Records from a dataset
▶

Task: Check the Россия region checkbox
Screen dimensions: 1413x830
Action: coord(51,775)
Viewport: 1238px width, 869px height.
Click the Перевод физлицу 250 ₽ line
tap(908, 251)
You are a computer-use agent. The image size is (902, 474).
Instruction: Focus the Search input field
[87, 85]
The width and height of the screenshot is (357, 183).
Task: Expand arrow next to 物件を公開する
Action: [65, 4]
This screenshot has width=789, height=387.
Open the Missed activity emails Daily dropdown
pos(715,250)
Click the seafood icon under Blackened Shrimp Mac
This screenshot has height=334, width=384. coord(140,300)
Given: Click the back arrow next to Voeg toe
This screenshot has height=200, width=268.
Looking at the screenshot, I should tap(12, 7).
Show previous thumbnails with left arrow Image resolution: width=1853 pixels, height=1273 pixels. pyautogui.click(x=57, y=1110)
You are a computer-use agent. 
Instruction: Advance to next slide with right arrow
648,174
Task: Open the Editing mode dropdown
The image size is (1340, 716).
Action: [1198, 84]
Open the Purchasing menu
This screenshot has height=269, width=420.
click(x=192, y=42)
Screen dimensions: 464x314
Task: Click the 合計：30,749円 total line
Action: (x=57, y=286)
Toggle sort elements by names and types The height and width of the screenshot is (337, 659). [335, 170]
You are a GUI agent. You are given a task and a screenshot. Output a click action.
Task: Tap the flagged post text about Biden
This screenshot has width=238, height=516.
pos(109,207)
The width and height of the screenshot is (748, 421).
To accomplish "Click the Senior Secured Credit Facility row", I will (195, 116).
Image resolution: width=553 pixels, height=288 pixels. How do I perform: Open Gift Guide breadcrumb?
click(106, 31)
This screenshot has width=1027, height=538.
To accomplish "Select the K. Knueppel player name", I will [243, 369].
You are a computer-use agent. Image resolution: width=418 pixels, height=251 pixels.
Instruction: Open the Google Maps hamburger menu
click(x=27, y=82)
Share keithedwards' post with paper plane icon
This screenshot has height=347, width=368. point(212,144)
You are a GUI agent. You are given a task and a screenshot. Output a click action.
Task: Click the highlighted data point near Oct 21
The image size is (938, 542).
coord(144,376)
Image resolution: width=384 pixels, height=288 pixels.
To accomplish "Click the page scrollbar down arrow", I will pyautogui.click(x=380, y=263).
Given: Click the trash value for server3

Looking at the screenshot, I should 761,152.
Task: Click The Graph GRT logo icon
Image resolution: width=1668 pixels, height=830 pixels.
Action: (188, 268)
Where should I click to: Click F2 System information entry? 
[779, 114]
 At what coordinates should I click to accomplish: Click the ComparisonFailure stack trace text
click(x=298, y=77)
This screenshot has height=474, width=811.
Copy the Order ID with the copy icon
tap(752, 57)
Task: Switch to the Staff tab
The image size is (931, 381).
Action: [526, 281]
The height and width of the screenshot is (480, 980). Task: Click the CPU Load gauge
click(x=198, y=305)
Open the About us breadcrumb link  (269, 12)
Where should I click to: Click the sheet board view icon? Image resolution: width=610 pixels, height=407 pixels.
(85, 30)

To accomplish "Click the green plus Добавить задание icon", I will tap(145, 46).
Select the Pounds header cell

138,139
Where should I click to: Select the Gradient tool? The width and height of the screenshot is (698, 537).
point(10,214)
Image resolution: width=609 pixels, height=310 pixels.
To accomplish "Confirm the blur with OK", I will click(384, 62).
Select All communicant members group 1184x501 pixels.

◀

-- WORK TO BE COMPLETED --
Nothing in the entries should be skipped. Output them all exactly.

-- WRITTEN ANSWER --
Task: Check the Россия region checkbox
Screen dimensions: 1413x830
Action: coord(51,775)
Viewport: 1238px width, 869px height.
Click the Перевод физлицу 250 ₽ line
tap(908, 251)
You are a computer-use agent. The image size is (902, 474).
Instruction: Focus the Search input field
[87, 85]
The width and height of the screenshot is (357, 183).
Task: Expand arrow next to 物件を公開する
Action: [65, 4]
This screenshot has width=789, height=387.
Open the Missed activity emails Daily dropdown
pos(715,250)
Click the seafood icon under Blackened Shrimp Mac
This screenshot has height=334, width=384. coord(140,300)
Given: Click the back arrow next to Voeg toe
This screenshot has height=200, width=268.
Looking at the screenshot, I should tap(12, 7).
Show previous thumbnails with left arrow Image resolution: width=1853 pixels, height=1273 pixels. pyautogui.click(x=57, y=1110)
You are a computer-use agent. 
Instruction: Advance to next slide with right arrow
648,174
Task: Open the Editing mode dropdown
The image size is (1340, 716).
Action: [1198, 84]
Open the Purchasing menu
This screenshot has height=269, width=420.
click(x=192, y=42)
Screen dimensions: 464x314
Task: Click the 合計：30,749円 total line
Action: (x=57, y=286)
Toggle sort elements by names and types The height and width of the screenshot is (337, 659). [335, 170]
You are a GUI agent. You are given a task and a screenshot. Output a click action.
Task: Tap the flagged post text about Biden
This screenshot has width=238, height=516.
pos(109,207)
The width and height of the screenshot is (748, 421).
To accomplish "Click the Senior Secured Credit Facility row", I will (195, 116).
Image resolution: width=553 pixels, height=288 pixels. How do I perform: Open Gift Guide breadcrumb?
click(106, 31)
This screenshot has width=1027, height=538.
To accomplish "Select the K. Knueppel player name", I will [243, 369].
You are a computer-use agent. Image resolution: width=418 pixels, height=251 pixels.
Instruction: Open the Google Maps hamburger menu
click(x=27, y=82)
Share keithedwards' post with paper plane icon
This screenshot has height=347, width=368. point(212,144)
You are a GUI agent. You are given a task and a screenshot. Output a click action.
Task: Click the highlighted data point near Oct 21
The image size is (938, 542).
coord(144,376)
Image resolution: width=384 pixels, height=288 pixels.
To accomplish "Click the page scrollbar down arrow", I will pyautogui.click(x=380, y=263).
Given: Click the trash value for server3

Looking at the screenshot, I should 761,152.
Task: Click The Graph GRT logo icon
Image resolution: width=1668 pixels, height=830 pixels.
Action: (188, 268)
Where should I click to: Click F2 System information entry? 
[779, 114]
 At what coordinates should I click to accomplish: Click the ComparisonFailure stack trace text
click(x=298, y=77)
This screenshot has height=474, width=811.
Copy the Order ID with the copy icon
tap(752, 57)
Task: Switch to the Staff tab
The image size is (931, 381).
Action: [526, 281]
The height and width of the screenshot is (480, 980). Task: Click the CPU Load gauge
click(x=198, y=305)
Open the About us breadcrumb link  (269, 12)
Where should I click to: Click the sheet board view icon? Image resolution: width=610 pixels, height=407 pixels.
(85, 30)

To accomplish "Click the green plus Добавить задание icon", I will tap(145, 46).
Select the Pounds header cell

138,139
Where should I click to: Select the Gradient tool? The width and height of the screenshot is (698, 537).
point(10,214)
Image resolution: width=609 pixels, height=310 pixels.
To accomplish "Confirm the blur with OK", I will click(384, 62).
Select All communicant members group 1184x501 pixels.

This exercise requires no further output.